To help hotels save money and increase profitability, the brand has been modifying its operating standards over the last two years. Through the “Show Me the Savings” initiative, in which 500-plus team members shared profitability-enhancing ideas, the brand uncovered more than $150,000 per hotel in potential operating savings. In North America, hotels are trending 170 basis points ahead in terms of gross operating profit, Willingham said.
“We can’t rest on our 2014 accomplishments,” he stressed. “It’s a new year, we have to take our success and build upon it. We have to take advantage of the upmarket that we’re in right now and ask for the rates we deserve.”
IMPROVING DIGITAL CHECK-IN
In addition to driving revenue, loyalty, and profitability, HGI is committed to improving the digital check-in experience. In December, Hilton Worldwide’s digital check-in and room selection technology went live across more than 4,100 hotels. This allows Hilton HHonors guests to check-in via desktop, mobile, and tablet devices, and to choose their exact room from digital floor plans. Guests who use this method receive an expedited check-in at the front desk and should not have to present their credit card, sign a registration card, or show ID (in the United States).
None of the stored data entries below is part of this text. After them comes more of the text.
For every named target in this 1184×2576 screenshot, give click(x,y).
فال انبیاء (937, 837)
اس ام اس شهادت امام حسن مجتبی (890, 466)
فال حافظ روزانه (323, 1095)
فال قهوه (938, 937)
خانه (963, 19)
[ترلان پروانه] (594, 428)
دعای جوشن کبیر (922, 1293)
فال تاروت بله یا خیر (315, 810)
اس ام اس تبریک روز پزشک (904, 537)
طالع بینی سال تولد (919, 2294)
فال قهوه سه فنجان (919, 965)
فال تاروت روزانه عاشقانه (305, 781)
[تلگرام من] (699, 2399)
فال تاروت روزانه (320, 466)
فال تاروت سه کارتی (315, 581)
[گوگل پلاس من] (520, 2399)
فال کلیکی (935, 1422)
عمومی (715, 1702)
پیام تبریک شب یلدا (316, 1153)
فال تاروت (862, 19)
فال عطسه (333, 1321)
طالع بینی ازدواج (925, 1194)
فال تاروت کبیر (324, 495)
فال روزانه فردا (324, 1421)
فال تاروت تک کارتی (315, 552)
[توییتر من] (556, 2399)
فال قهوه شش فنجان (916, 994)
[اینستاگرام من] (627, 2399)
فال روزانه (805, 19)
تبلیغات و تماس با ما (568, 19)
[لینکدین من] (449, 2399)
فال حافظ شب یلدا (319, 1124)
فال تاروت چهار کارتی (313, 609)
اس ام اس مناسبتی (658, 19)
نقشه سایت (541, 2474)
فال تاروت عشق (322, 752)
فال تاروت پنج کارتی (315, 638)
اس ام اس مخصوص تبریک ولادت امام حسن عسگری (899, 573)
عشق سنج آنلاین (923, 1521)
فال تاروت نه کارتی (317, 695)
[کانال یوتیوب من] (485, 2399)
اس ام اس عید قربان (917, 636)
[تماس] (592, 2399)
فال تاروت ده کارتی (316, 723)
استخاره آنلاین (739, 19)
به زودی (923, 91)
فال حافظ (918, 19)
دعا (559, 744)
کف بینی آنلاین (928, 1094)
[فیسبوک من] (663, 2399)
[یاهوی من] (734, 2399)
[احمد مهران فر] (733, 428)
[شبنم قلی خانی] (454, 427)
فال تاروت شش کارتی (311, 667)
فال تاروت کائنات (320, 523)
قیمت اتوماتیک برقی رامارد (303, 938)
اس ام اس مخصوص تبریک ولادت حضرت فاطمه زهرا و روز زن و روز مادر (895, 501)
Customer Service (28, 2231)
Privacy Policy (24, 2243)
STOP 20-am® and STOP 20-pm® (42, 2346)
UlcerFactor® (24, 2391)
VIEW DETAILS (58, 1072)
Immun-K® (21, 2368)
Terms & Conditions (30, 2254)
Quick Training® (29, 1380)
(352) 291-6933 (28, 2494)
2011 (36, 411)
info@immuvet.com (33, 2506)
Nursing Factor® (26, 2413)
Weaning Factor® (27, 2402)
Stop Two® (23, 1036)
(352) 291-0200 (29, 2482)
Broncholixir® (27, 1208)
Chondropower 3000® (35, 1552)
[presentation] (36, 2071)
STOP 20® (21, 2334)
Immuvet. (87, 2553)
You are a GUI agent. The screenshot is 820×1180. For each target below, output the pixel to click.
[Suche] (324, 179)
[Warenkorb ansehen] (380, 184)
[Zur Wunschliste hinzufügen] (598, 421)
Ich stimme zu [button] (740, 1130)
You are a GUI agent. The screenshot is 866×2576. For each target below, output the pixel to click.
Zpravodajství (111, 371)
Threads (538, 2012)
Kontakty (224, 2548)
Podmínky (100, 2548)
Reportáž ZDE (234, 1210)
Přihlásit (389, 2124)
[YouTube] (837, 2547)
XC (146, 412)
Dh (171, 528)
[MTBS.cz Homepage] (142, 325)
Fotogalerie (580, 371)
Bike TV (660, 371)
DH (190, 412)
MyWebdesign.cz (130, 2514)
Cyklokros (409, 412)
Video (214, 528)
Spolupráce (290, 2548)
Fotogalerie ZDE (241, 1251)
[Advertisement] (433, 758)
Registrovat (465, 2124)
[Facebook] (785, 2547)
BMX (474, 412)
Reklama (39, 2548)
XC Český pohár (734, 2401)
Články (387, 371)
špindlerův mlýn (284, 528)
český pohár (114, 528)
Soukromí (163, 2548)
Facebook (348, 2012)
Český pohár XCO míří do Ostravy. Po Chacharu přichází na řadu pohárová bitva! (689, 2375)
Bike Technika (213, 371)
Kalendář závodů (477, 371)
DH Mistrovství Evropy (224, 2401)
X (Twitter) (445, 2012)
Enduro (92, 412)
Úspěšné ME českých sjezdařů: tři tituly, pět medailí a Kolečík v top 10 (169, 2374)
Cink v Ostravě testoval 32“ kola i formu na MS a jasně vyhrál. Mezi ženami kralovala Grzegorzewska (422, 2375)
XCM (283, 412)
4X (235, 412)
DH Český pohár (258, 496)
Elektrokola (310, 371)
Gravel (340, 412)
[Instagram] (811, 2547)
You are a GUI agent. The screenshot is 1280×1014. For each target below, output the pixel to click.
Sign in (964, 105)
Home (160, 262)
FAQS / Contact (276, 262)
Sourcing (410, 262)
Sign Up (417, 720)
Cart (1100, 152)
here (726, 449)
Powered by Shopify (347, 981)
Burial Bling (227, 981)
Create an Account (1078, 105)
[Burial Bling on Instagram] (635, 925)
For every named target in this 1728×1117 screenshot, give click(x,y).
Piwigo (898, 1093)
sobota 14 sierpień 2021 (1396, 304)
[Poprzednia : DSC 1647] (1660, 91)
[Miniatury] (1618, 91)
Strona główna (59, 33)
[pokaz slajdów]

As with any major operational shift, the digital check-in experience is not yet consistent across all hotel properties. During a “Digital Lobby” breakout session at the conference, Hilton Worldwide team members shared eCheck-in best practices and addressed common concerns about potential fraud and misrepresentation, room key mix-ups, or an increase in charge back disputes.
The session also covered mobile key technology, which will allow guests to bypass the front desk entirely and unlock their hotel room doors with their smartphones. Straight-to-room will be available across the majority of Hilton’s rooms worldwide by the end of 2016. From there, the traditional function of front desk agents will need to evolve.
“In order to do this, we need to change from a transactional workforce to a personalized hospitality workforce. In that process, we have to win the hearts and minds of our team members, owners, and stakeholders so they understand where we’re going,” Kurre said. “And at the end of the day, we enrich the lives of everyone we come in contact with.”